Il Tribunale del Riesame di Reggio Calabria ha revocato gli arresti domiciliari nei confronti di Sebastiano Strangio, 50 anni, di San Luca, coinvolto nell’inchiesta “Millenium” della Dda reggina. L’uomo era accusato di voto di scambio politico-mafioso per aver favorito una candidata alle elezioni regionali del 2020.

Accogliendo l’appello presentato dagli avvocati Sandro Furfaro e Vincenzo Nobile, il collegio – presieduto da Petrone con i giudici Amato e Santagati – ha stabilito che “non si rinviene alcuna prova dell’utilizzo del metodo mafioso” nei fatti contestati.

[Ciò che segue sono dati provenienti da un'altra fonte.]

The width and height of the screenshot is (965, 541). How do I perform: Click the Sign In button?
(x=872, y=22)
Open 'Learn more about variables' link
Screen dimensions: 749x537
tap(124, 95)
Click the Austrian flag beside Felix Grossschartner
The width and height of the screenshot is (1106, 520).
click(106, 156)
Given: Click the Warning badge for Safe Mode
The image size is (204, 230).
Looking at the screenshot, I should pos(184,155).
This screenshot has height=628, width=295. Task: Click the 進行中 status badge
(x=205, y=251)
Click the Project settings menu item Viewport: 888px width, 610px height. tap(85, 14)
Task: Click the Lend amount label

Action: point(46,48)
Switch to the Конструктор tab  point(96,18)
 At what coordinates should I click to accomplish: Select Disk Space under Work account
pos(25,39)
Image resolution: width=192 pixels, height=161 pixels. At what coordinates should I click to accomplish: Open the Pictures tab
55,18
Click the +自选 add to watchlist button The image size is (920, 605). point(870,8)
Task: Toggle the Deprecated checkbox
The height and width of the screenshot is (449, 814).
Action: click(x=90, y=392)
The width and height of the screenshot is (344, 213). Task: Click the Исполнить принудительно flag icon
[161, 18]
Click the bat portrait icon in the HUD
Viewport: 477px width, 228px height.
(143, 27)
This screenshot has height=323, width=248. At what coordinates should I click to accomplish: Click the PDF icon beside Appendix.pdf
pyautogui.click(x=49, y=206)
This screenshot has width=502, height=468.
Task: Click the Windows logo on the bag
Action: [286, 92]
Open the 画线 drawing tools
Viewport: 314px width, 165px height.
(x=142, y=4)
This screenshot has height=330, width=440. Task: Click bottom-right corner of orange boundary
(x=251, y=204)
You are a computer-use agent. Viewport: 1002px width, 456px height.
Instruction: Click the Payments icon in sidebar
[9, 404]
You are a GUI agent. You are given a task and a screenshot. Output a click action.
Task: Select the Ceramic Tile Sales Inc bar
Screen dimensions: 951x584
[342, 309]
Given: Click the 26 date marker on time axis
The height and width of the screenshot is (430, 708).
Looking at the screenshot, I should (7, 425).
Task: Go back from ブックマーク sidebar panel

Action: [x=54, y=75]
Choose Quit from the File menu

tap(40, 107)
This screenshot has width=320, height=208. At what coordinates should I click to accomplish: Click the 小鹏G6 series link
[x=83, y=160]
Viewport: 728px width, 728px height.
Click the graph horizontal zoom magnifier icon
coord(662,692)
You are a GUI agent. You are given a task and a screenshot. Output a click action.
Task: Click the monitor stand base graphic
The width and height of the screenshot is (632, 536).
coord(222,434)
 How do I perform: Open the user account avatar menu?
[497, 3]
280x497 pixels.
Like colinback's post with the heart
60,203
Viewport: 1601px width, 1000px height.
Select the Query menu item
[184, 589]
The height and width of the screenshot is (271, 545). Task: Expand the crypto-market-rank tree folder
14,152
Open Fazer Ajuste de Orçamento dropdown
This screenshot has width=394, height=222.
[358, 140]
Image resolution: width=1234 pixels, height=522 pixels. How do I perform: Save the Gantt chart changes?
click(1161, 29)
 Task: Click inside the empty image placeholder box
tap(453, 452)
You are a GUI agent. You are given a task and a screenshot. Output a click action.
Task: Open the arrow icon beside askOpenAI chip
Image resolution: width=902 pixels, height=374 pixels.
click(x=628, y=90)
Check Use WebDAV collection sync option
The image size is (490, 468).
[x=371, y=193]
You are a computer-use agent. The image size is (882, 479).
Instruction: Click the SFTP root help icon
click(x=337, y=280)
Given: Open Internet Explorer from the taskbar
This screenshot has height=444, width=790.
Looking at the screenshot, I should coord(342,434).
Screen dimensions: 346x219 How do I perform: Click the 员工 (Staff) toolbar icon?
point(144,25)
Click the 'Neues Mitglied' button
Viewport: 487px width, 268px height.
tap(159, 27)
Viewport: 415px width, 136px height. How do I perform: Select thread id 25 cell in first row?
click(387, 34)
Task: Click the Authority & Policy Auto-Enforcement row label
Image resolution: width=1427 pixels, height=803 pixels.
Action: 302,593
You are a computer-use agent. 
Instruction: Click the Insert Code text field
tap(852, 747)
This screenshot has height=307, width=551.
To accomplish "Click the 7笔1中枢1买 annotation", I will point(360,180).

Secondo la difesa, nel comune di San Luca la candidata avrebbe ottenuto solo 36 voti, un numero esiguo, e la quasi totalità dei familiari di Strangio non avrebbe partecipato al voto. A ciò si aggiunge l’assenza di precedenti penali per reati di mafia.

Il Riesame ha inoltre escluso la gravità indiziaria in ordine all’ipotizzata partecipazione di Strangio alla cosca Strangio-Janchi, riqualificando il reato in semplice corruzione elettorale, per il quale non sono previste misure cautelari, trattandosi di un reato punito con pena massima inferiore ai tre anni.